There are half a dozen Simon de Montforts, the family name of the Dukes of Leicester, but the race formerly run at the Midlands course commemorated the 6th Earl, who was born in France in 1208. He married King John’s daughter Eleanor.
The English barons forced the much-disliked John to sign the Magna Carta, which limited the monarch’s powers. In due course his successor Henry III became unpopular too and De Montfort led the opposition against him in the Second Barons’ War, a conflict that ought to be better known, as it led to him becoming in effect the ruler of England. He summoned two parliaments, reducing the monarch’s powers further and giving more to boroughs, enabling them to send a representative to Parliament. It was another step on the road to democracy begun by the Magna Carta.
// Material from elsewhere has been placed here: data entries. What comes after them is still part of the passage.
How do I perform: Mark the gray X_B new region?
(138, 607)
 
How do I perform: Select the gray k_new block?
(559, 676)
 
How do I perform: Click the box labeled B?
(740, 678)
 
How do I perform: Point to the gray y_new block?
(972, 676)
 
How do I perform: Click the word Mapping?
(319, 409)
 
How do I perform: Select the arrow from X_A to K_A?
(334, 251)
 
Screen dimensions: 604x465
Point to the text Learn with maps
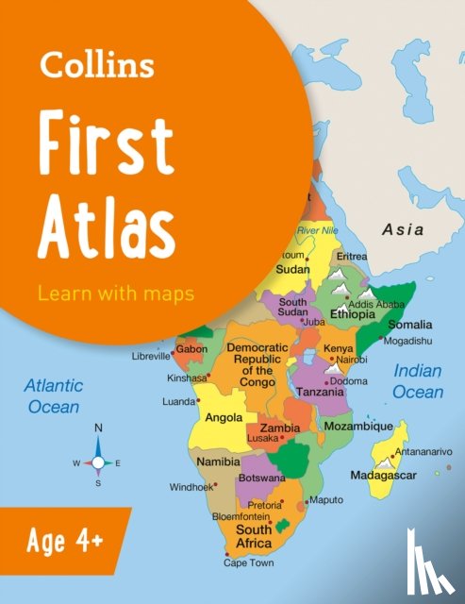pos(116,293)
The tide turned against de Montfort, though, when Henry bribed the barons to turn against him and he was killed at the Battle of Evesham.
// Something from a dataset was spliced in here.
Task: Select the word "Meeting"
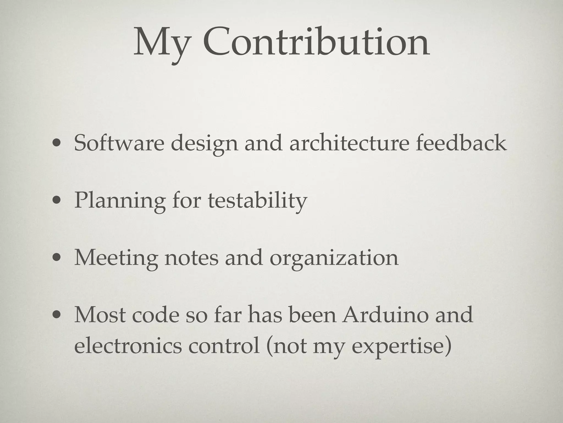click(x=116, y=258)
Napoleon called him “one of the greatest Englishmen”. Like many historic and artistic greats, aspects of his personality were decidedly unsavoury. Though his anti-Semitism caused the death of hundreds of Jews in Leicester and the Midlands. In 2001 Leicester City Council thought fit to formally rebuke him for this.
A maiden race named after Simon de Montfort was a regular feature of Leicester’s early April flat card between 1967 and 2005, but since then sightings of the name have been sporadic. It was a handicap in 2013, 14, 17 and 19.